--- START Document segment ---

Decided: January 30, 2017

Before Howard, Chief Judge, Thompson and Kayatta, Circuit Judges. Cathryn A. Neaves on brief for appellant. Rosa Emilia Rodríguez-Vélez, United States Attorney, Mariana E. Bauzá-Almonte, Assistant United States Attorney, Chief, Appellate Division, and Francisco A. Besosa-Martínez, Assistant United States Attorney, on brief for appellee.

The district court sentenced defendant Joshua Nieves-Mercado (“Nieves”) to 60 months' imprisonment, a term that exceeded by 9 months the top of the guidelines sentencing range and by 14 months the government's recommendation pursuant to a plea agreement. Nieves appeals, arguing that the court abused its discretion by considering unreliable evidence, by varying upward based on information already factored into the guidelines sentencing range, and by ignoring “the significant mitigating factor” of his youth. According to Nieves, these errors rendered his sentence procedurally and substantively unreasonable. We disagree and so affirm.


We draw the following facts from the plea agreement and change-of-plea colloquy, the undisputed portions of the presentence investigation report (“PSR”), and the sentencing hearing. See United States v. Rivera-González, 776 F.3d 45, 47 (1st Cir. 2015).

The criminal conduct at issue took place in the early morning hours of March 15, 2013. Nieves and two other men were traveling westbound on the highway between Río Grande and Carolina in Puerto Rico. Their vehicle approached an intersection and pulled alongside a red Ford Explorer stopped at the light. Nieves exited the vehicle and carried “a long pointed tip object” to the driver's side of the Explorer. He first ordered the driver to get out. When she did not immediately comply, he opened the driver's side door, yanked the driver from her seat, and pushed her toward the highway lane divider. Nieves drove away in the Explorer, and the vehicle in which he arrived likewise fled the scene.

Hours later, reports surfaced of three armed individuals disassembling a red Ford Explorer in Canóvanas. Police officers responded to the scene and observed two men removing parts from the Explorer. The officers took both men into custody. Their investigation confirmed that the Explorer was the vehicle carjacked hours earlier. It also led them to Nieves, whom federal officers arrested the following day. Nieves waived his constitutional rights and admitted to his participation in the carjacking.

--- END Document segment ---
--- START Given material ---

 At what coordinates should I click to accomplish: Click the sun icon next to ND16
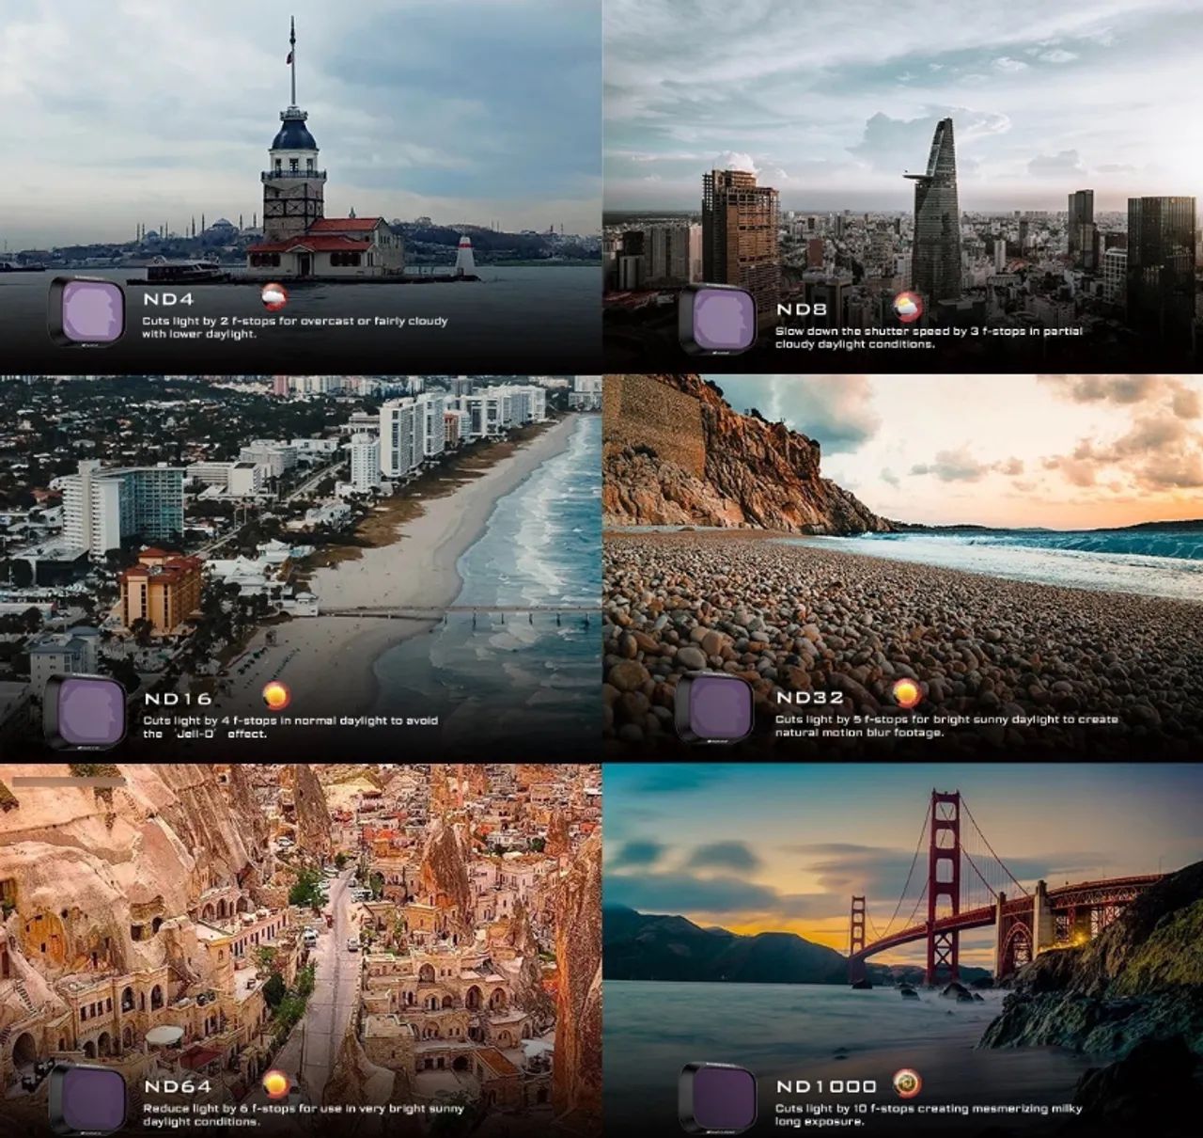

--- END Given material ---

• _Problems_:
1. Extract the passage of the court opinion starting with "The district court" and going on through "(1st Cir. 2015).".
2. Continue the court opinion, picking up right after its last sentence.
The data was drawn from a separate source, unrelated to the court opinion.

• _Expected answers_:
1.
The district court sentenced defendant Joshua Nieves-Mercado (“Nieves”) to 60 months' imprisonment, a term that exceeded by 9 months the top of the guidelines sentencing range and by 14 months the government's recommendation pursuant to a plea agreement. Nieves appeals, arguing that the court abused its discretion by considering unreliable evidence, by varying upward based on information already factored into the guidelines sentencing range, and by ignoring “the significant mitigating factor” of his youth. According to Nieves, these errors rendered his sentence procedurally and substantively unreasonable. We disagree and so affirm.


We draw the following facts from the plea agreement and change-of-plea colloquy, the undisputed portions of the presentence investigation report (“PSR”), and the sentencing hearing. See United States v. Rivera-González, 776 F.3d 45, 47 (1st Cir. 2015).

2.
On March 20, 2013, a grand jury returned a one-count indictment charging Nieves and the two other men with carjacking and aiding and abetting in violation of 18 U.S.C. § 2119(1). Nieves pled guilty to that charge, pursuant to a plea agreement with the government, on September 23, 2013. The agreement obligates the government to recommend a sentence in “the middle range of the applicable guideline,” with no stipulation as to Nieves's criminal history category. It also includes a sentencing guidelines calculation table that lists Nieves's total offense level as twenty-two, reflecting the following: a base offense level of twenty, U.S. Sentencing Guidelines Manual § 2B3.1(a); plus a two-level enhancement because the offense involved carjacking, id. § 2B3.1(b)(5); plus a three-level enhancement because Nieves brandished a dangerous weapon, id. § 2B3.1(b)(2)(E); less three levels because Nieves accepted responsibility, id. § 3E1.1. The parties agreed to seek no further adjustment to, or departure from, the base offense level.

The timely produced PSR mirrors the offense level computation in the plea agreement, finds a criminal history score of zero, and computes Nieves's criminal history category as I. Additionally, the PSR provides a detailed description of the offense conduct according to the reports of investigation. As relevant to this appeal, the PSR states that FBI agents interviewed Nieves's codefendants on the date of their arrest. Both admitted their role in the carjacking and subsequent disassembling of the Explorer, explaining that Nieves approached one of the codefendants after the carjacking, told him where to find the Explorer, and suggested that he remove and sell the radiator to satisfy a debt Nieves owed to that codefendant.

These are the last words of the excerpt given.